Pre-training Transformers for Molecular Property Prediction Using Reaction Prediction

Johan Broberg,Maria Bånkestad,Erik Ylipää
DOI: https://doi.org/10.48550/arXiv.2207.02724
2022-07-06
Abstract:Molecular property prediction is essential in chemistry, especially for drug discovery applications. However, available molecular property data is often limited, encouraging the transfer of information from related data. Transfer learning has had a tremendous impact in fields like Computer Vision and Natural Language Processing signaling for its potential in molecular property prediction. We present a pre-training procedure for molecular representation learning using reaction data and use it to pre-train a SMILES Transformer.
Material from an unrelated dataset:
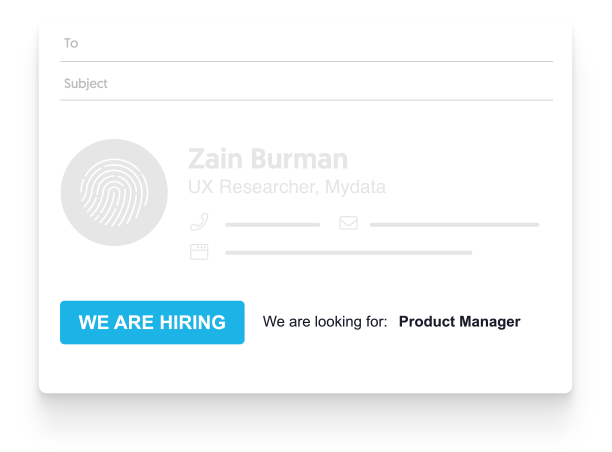Click empty message area above the signature
The image size is (612, 452).
(x=305, y=118)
We fine-tune and evaluate the pre-trained model on 12 molecular property prediction tasks from MoleculeNet within physical chemistry, biophysics, and physiology and show a statistically significant positive effect on 5 of the 12 tasks compared to a non-pre-trained baseline model.
Machine Learning,Chemical Physics,Biomolecules
What problem does this paper attempt to address?
The problem that this paper attempts to solve is the data scarcity problem in molecular property prediction. Specifically, molecular property prediction is crucial in the field of chemistry, especially in drug discovery, but the available molecular property data is usually limited. This restricts the training effect and generalization ability of the model. To solve this problem, the author proposes a pre - training strategy based on reaction prediction, uses the Transformer model for molecular representation learning, and applies it to the molecular property prediction task. ### Main problems 1. **Data scarcity problem**: The amount of data required for molecular property prediction is usually insufficient, resulting in difficulties in model training. 2. **Application of transfer learning**: Although transfer learning has achieved great success in fields such as computer vision and natural language processing, its application in the field of chemistry is still immature. ### Solutions The author proposes a new pre - training method by using chemical reaction data to pre - train the Transformer model. The specific steps are as follows: - **Pre - training stage**: Use chemical reaction data (including reactants and reagents) as input to generate the SMILES representation of product molecules. In this way, the model can learn the relationships and transformation rules between molecules. - **Fine - tuning stage**: Fine - tune the pre - trained model on 12 molecular property prediction tasks in MoleculeNet and compare it with the non - pre - trained baseline model. ### Experimental results The author conducted experiments on 12 molecular property prediction tasks, and the results showed that the pre - trained model was significantly superior to the non - pre - trained model on 5 tasks. These tasks cover multiple fields such as physical chemistry, biophysics, and physiology. ### Formula representation Some formulas involved in the paper are represented in Markdown format as follows: - The calculation formula of the polymerization reaction vector \( h_R \): \[ h_R=\text{Aggregate}(H)=\text{Mean}(\text{Sum}(H)) \] - Significance level after Bonferroni correction: \[ \alpha_1 = \alpha_2=\cdots=\alpha_{12}=\frac{\alpha}{m}=\frac{0.05}{12}=0.00417 \] Through this method, the author demonstrates the potential of the pre - training strategy based on reaction prediction in molecular property prediction and provides a valuable reference for further research.